でも、バイバイ又来るねと別れを惜しんで立ち去ればこれまた胸中に大きな空洞が生じ寂しい限りだ。


三泊四日の滞在を終え孫たちは帰って行った。


 


此のわたしたちの空洞を埋めるわけではないが入れ替わる様に家内の妹が同じく大阪から乗り込んできた。


母親のお墓詣りと母の妹のチヨ子叔母ちゃんのお見舞いに来たのだという。


家内も同行しわたしが運転した。


七塚で育った叔母ちゃんは高松のブドウ園農家に嫁ぎその一生をブドウ栽培に捧げられた。


今や余生を特養ホームで静かに過ごす。


92歳の高齢を感じさせない大きな声量で会話が成り立ちその旺盛なる記憶力には舌を巻く。


話の節々で何度も両手を合わせ合掌のポーズをとる。


感謝の気持ちが自然に為せる技なのでしょうか。


此の世に生かされていることへの感謝の念を改めて幾度となく態度で表現する、まさに生き仏のように映る。

### 記録一覧:
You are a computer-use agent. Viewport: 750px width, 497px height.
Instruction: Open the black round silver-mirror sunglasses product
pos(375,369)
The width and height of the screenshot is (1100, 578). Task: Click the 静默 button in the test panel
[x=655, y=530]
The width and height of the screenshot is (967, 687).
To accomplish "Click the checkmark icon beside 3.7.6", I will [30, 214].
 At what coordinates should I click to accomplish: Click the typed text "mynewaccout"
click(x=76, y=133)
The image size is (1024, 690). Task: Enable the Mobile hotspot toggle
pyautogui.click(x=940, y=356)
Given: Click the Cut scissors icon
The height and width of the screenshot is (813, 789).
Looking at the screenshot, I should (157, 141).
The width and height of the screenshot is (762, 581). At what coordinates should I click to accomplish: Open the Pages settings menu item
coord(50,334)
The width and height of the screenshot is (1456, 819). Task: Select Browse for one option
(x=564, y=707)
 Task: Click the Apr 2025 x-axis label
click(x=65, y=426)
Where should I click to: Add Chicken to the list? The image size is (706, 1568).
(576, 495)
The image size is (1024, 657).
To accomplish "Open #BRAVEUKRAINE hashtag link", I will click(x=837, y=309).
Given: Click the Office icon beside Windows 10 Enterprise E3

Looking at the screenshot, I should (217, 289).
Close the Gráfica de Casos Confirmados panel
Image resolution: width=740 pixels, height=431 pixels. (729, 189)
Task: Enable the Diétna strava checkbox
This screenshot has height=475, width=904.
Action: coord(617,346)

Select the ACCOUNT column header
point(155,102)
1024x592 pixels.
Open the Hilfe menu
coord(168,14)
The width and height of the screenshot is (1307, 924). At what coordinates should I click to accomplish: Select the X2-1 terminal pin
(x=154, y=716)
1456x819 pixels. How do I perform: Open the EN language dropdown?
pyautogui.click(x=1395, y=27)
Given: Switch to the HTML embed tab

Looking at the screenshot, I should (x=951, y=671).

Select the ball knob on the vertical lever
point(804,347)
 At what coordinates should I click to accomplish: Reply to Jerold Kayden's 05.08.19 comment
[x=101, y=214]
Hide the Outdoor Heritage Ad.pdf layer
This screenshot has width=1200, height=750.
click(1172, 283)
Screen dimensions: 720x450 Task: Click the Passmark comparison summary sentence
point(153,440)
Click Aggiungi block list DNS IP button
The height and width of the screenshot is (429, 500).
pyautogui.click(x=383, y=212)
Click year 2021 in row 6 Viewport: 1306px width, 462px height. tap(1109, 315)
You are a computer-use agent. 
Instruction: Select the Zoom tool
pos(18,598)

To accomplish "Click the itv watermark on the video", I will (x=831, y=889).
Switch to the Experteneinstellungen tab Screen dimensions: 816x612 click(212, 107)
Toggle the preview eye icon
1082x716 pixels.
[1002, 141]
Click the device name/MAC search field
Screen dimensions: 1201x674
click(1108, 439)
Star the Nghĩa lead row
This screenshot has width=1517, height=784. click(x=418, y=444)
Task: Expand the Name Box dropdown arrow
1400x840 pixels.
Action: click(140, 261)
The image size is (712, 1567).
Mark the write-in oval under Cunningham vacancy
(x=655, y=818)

### 課題:
叔母を見舞った日の文章を、最後の文の後から書き継ぎなさい。 記録はこの課題とは関わりがない。

### 解答:
枕もとのケースにふと目をやれば無造作に一冊の帳面がある。


無駄なく最後のページまで日付や時刻の数字と大きめの文字で埋められている。


包装紙にまでも文字がぎっしり書き連なる。


“みつこ みまいにくる”


記憶の灯火が消え失せないように92歳のお年寄が懸命に最善の策を講じている。


生の記録に勤しむお姿はお見事としか言いようがない、ナース室より新しい帳面を宛がってもらった。


その時も合掌のしぐさを見た。


家内たちは再会を固く約束して老人ホームを後にした。